Écoutons-le : il ose ce qu’on ne dit pas. Parle
parfois pour nous.
*
Il joue d’une batterie discrète dans les
haubans, puis passe aux grandes orgues dans les
branchages de l’hiver.
Il porte le chant.
*
Il fait sa lessive au bleu. Se lance dans
l’azurage de la lumière.
*
Lui qui joue les entremetteurs entre les arbres,
les graines et les fleurs, soulève la poussière et les
pollens, la suie et les parfums. Il s’offre à tous, mais
aussi à chacun.
*
Le vent arrache les dernières feuilles des
chênes, mortes depuis longtemps.
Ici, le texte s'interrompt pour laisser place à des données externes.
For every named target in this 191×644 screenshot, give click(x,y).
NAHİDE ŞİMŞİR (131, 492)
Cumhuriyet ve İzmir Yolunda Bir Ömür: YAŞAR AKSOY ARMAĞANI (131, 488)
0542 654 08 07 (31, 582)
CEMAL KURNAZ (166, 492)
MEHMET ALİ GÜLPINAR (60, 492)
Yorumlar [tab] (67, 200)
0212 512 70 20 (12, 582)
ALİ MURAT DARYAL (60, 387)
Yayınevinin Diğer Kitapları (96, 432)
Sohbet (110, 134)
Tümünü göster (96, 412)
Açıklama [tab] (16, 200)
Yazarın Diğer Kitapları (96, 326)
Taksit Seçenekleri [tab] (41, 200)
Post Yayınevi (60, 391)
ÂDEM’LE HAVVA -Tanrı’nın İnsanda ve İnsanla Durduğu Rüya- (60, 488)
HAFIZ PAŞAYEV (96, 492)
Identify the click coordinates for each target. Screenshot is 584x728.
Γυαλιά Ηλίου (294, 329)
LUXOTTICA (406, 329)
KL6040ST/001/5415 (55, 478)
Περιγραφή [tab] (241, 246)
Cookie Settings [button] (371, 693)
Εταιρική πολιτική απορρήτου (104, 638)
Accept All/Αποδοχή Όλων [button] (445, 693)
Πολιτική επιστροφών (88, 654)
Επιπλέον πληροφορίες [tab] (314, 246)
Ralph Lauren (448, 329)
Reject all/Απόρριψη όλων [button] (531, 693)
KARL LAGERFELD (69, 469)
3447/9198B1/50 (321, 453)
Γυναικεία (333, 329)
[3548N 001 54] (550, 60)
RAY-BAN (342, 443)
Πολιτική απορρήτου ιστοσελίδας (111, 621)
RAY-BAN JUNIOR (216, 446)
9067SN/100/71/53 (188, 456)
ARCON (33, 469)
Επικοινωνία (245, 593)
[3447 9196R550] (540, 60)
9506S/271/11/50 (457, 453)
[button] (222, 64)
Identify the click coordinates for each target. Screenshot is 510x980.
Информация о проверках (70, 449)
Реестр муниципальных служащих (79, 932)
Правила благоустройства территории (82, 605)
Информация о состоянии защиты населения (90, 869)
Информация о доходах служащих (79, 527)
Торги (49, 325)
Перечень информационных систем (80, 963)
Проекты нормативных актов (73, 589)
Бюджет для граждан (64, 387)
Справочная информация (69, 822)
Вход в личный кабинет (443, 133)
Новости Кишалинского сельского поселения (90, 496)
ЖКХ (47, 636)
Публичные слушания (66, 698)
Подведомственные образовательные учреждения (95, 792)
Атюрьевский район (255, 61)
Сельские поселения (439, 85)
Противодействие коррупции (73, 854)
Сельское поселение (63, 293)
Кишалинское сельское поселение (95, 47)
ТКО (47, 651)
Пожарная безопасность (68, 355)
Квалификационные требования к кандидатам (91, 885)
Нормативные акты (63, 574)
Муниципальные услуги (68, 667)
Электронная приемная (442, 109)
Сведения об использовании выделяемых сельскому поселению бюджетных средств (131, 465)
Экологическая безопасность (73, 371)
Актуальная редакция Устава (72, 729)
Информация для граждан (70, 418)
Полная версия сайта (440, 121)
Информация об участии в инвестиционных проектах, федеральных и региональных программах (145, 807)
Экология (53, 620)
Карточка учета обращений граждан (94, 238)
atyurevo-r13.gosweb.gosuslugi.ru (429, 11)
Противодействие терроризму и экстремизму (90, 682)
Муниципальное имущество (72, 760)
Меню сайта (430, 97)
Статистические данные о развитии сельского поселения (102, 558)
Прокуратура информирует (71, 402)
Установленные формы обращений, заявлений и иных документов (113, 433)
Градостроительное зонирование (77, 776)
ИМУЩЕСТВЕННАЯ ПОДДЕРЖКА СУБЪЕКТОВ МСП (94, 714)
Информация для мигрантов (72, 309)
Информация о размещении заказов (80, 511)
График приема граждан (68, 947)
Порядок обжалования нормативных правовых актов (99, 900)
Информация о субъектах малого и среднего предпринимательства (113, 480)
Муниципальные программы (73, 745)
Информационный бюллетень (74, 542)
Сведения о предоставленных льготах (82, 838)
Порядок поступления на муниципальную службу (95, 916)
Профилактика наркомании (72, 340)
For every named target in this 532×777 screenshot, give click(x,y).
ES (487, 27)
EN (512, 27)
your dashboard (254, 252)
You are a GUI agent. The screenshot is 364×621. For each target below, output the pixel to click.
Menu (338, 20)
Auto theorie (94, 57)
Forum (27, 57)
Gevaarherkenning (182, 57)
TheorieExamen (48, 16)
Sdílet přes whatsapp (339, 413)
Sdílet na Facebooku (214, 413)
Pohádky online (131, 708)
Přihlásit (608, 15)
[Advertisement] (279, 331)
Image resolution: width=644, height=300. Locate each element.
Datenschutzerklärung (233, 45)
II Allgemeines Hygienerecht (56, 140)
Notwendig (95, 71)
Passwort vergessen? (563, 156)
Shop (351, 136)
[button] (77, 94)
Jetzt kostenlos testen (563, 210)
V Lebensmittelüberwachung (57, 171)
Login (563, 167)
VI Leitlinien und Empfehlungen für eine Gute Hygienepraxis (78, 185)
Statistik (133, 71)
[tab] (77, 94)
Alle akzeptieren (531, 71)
Il balaie devant
nos portes et disperse les prudences fétides. Il
purifie.
*
Lui qui écharpe les arbres malades et nous
échevelle se glisse sous nos vêtements. Juste pour
nous forcer à croire que nous sommes vivants.
*
Il siffle dans les ramures et transporte plus
sûrement que nos pas vers ces fameux pays que l’on
désespère d’atteindre. Il est le messager des contrées
que l’on croit perdues.
*
Le vent souffle de l’enfance vers les grands
rêves de voyage. Son lyrisme est de haute mer et de
cimes, de terres brûlées et de banquises. Il est le
chantre des déserts comme des neiges éternelles et
des solitudes australes. Il ne raconte pas, il célèbre.
*
Ouragan ou tempête, il arrache du sol et
emporte pour mieux laisser retomber tous les élans
des êtres qu’il inspire. Les flots qui gonflent, les
portes qui battent, la pluie qui cingle et la voile qu’il
glorifie lui sont redevables de leur force de vérité.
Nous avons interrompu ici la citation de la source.